Posted by : wartaidaman 14/02/2025
Foto bawah kanan: Inilah penampakan lava yang sudah membeku yang kuambil dari bunker kali adem sebelum gunung merapi meletus 25 Oktober 2010

 

WARTAIDAMAN.com 

 

 

Bunker Kaliadem di Kepuharjo, Kapanewon Cangkringan, Kabupaten Sleman menjadi salah satu spot destinasi wisata di kawasan lereng Gunung Merapi. Wisatawan yang berkunjung dapat melihat langsung bangunan bunker, bahkan masuk ke bagian dalamnya.

Bunker Kaliadem dibangun oleh Pemerintah Kabupaten Sleman sekitar tahun 2000-an dan mulanya difungsikan sebagai tempat berlindung dari awan panas Gunung Merapi.

Sebelum gunung Merapi mengalami erupsi hebat tahun 2010 lalu aku sempat menghampiri bunker yang punya sejarah pilu bagaimana beberapa orang relawan harus meregang nyawa sewaktu berlindung kedalam bunker tersebut.

Ceritanya begini aku sebagai jurnalis merangkap redaktur pelaksana Surat Kabar Minggu Buana Pos (media lokal yang aku dirikan bersama temanku Prio Adi dan Alm jurnalis Supriyanto dan Pak Doni) ikut bergabung dengan relawan yang diutus Sri Sultan Hamengku Buwono X membujuk Alm Mbah Maridjan agar mau mengungsi karena semua warga Desa Kinahrejo ketempat pengungsian yang sudah disiapkan.

Pada saat menemui Mbah Maridjan aku dan relawan mendapat sambutan hangat dari Sang Jurukinci Gunung Merapi kami sempat berbincang bincang lama dengan Mas Panewu Suraksoharho nama aslinya itu.

Mbah Maridjan adalah juru kunci Gunung Merapi yang diangkat oleh Sri Sultan Hamengkubuwana IX pada tahun 1982. Ia menggantikan ayahnya yang juga menjabat sebagai juru kunci Gunung Merapi.

Mbah Maridjan dikenal karena kesetiaannya dalam menjaga keseimbangan antara alam dan manusia. Ia memberikan petunjuk spiritual mengenai aktivitas Gunung Merapi.

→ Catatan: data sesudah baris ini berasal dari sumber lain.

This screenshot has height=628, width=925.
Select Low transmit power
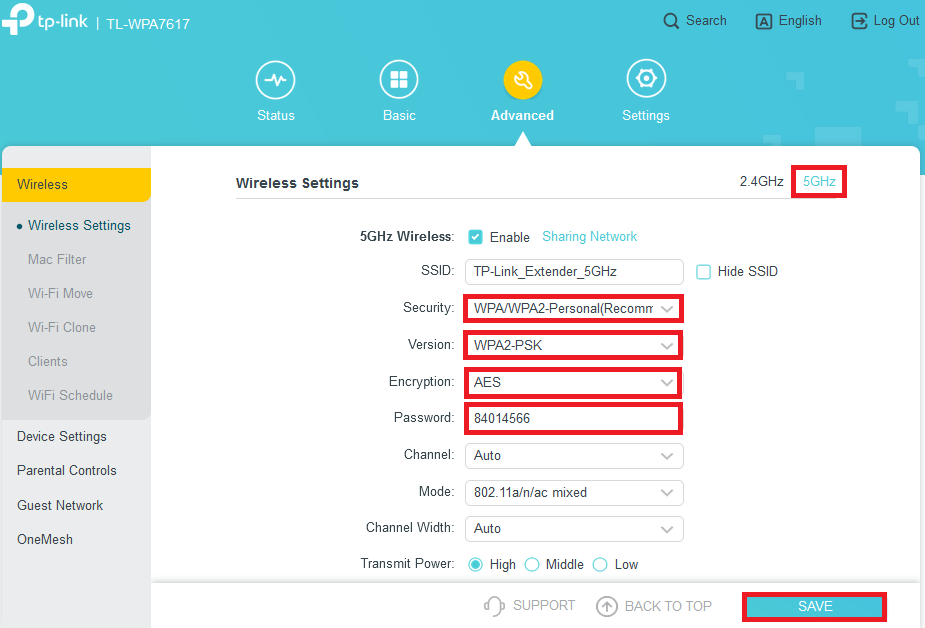[600, 564]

“Merapi niku lagek nyambut gawe (Merapi itu sedang bekerja),” kata Mbah Maridjan pada kami dan rombongan relawan. Hanya itu kata kata yang sempat kutangkap dari semua petuah dan nasehatnya waktu itu. Kuhitung hitung lama juga aku bertandang kekediaman Mbah Maridjan dan kami rombongan masih sempat melaksanakan Shalat Ashar berjamaah dan Mbah Maridjan imamnya yang sesekali dikejutkan dengan suara gemuruh gunung Merapi

maklumlah jarak kediaman Mbah Maridjan dengan puncak gunung Merapi hanya 4 kilometer.

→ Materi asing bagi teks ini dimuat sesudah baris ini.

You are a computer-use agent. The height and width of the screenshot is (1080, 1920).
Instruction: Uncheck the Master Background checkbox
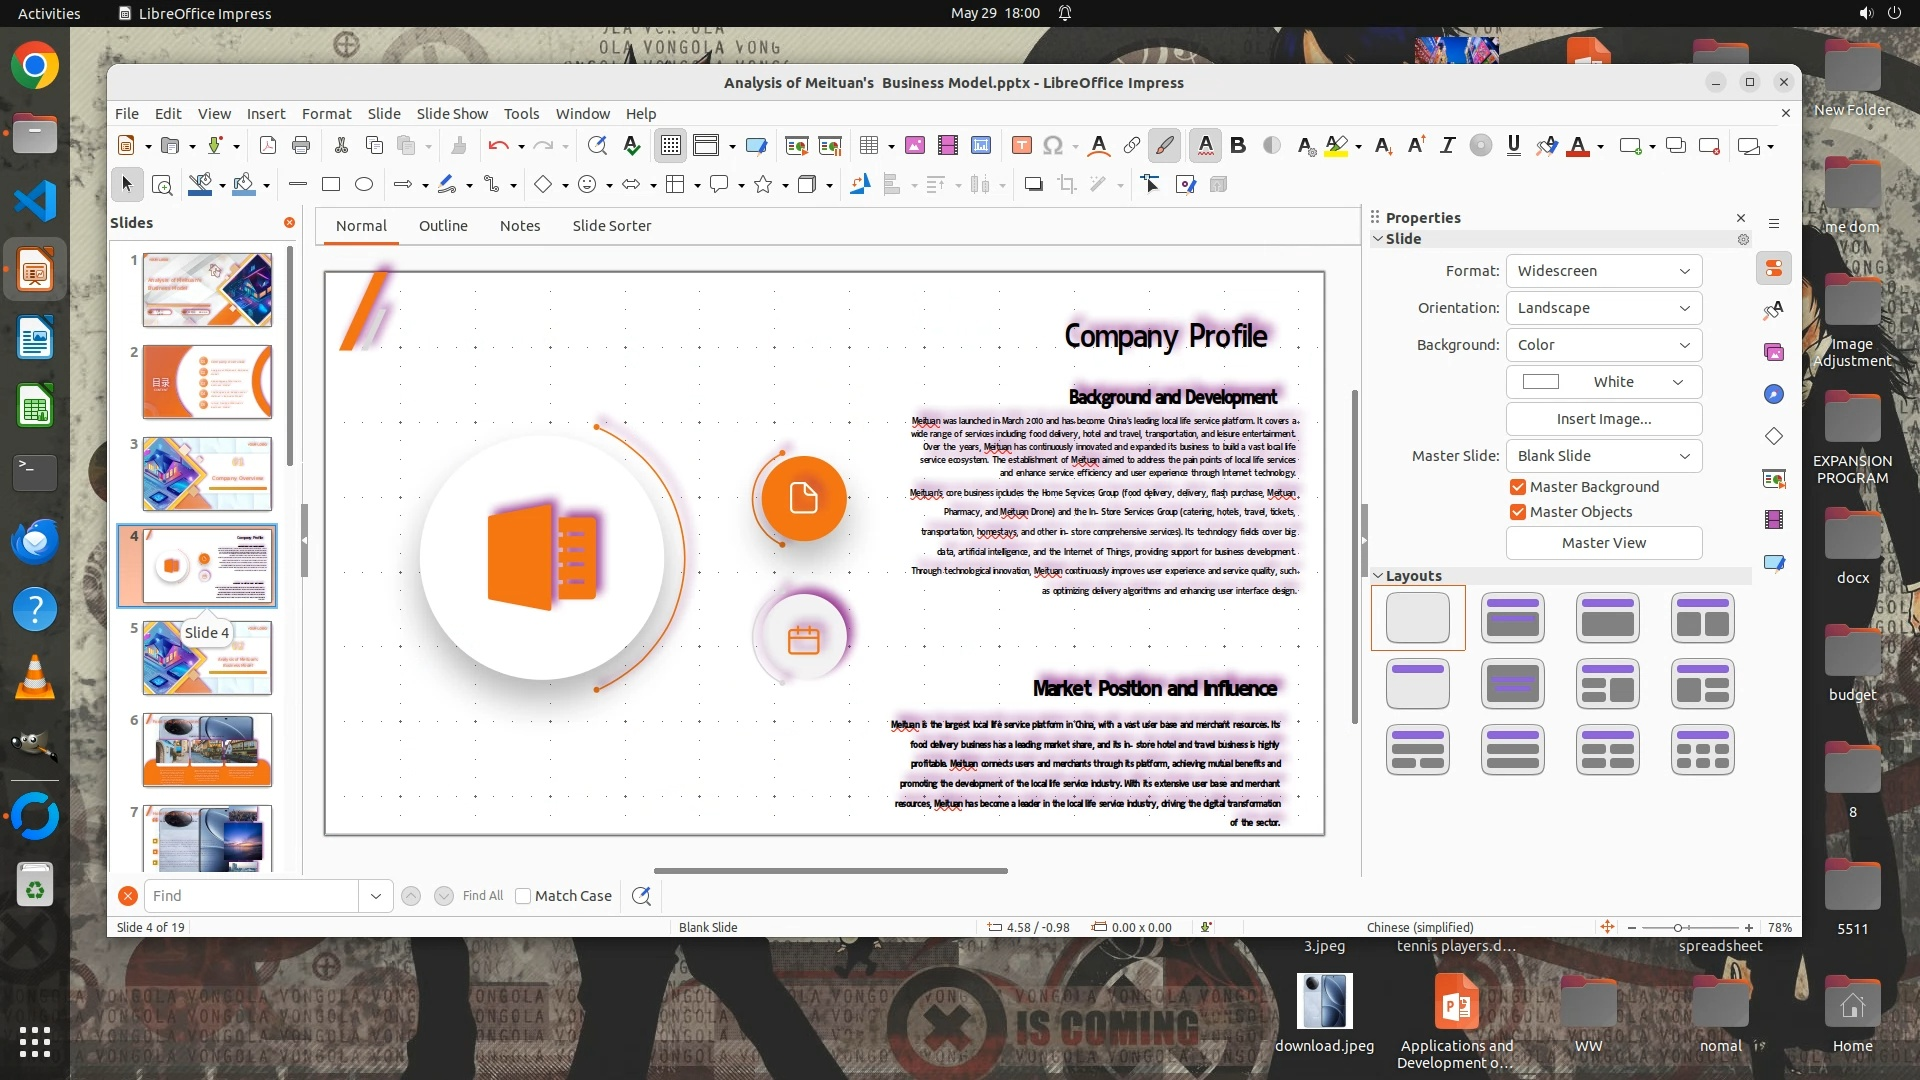(1518, 487)
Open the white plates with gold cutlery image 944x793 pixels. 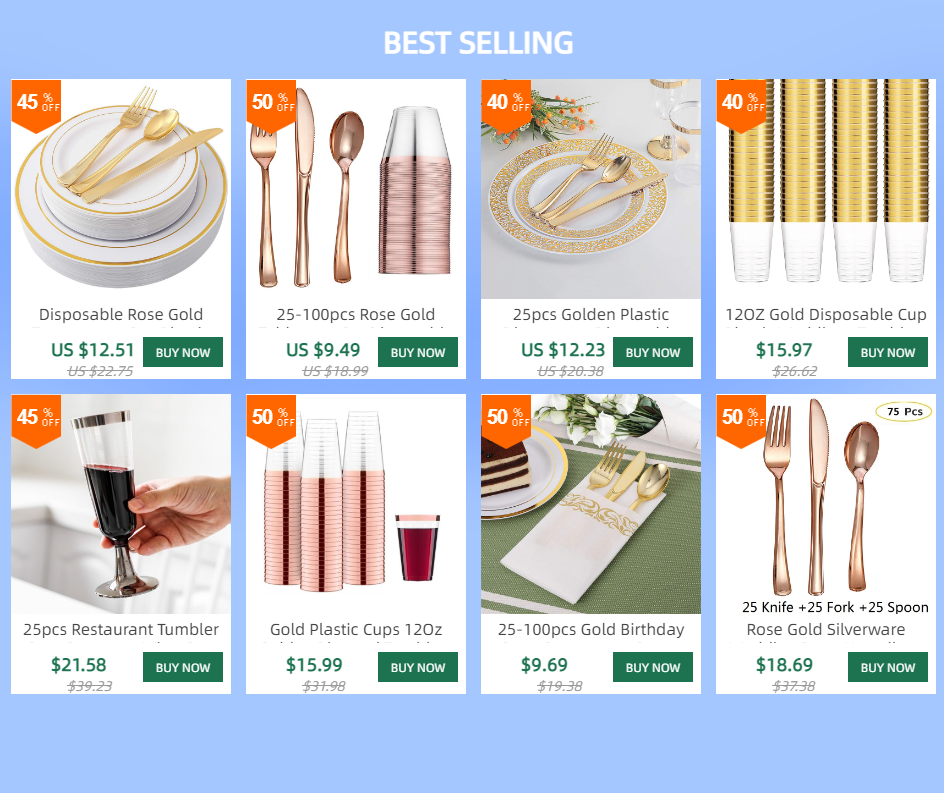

Usai melaksanakan shalat Ashar berjamaah aku dan rombongan kembali keruang tamu kekediaman Mbah Maridjan dan menghabiskan suguhan terakhir yang disediakan Mbah Maridjan kami masih berusaha membujuk beliau ikut turun gunung menyelamatkan diri tapi Mbah Maridjan tetap dengan pendiriannya semula tetap tegar tinggal di Kinahrejo.

Kamipun berpamitan dengan Mbah Maridjan yang meminta agar kami dan rombongan jangan terlalu mengkhawatirkan keselamatan dirinya dan sempat bersalaman dengan juru kunci gunung Merapi itu

Dalam perjalanan pulang  gunung Merapi terus menerus menunjukkan keperkasaannya yang tidak hentinya mengeluarkan suara bergemuruh. Dalam perjalanan pulang entah mengapa aku masih menyempatkan menghampiri bunker kali adem dan mengambil sebongkah batu lava yang sudah membeku.

Berselang dua hari Gunung Merapi mengalami erupsi yang maha dahsyat dengan mengeluarkan awan panas yang dijuluki wedus gembelnya itu menyapu bersih yang dilewatinya. Erupsi Gunung  Merapi pada 26 Oktober 2010 membuat hampir semua rumah warga di Kinahrejo yang hanya berjarak 4 kilometer dari puncak hancur tersapu awan panas.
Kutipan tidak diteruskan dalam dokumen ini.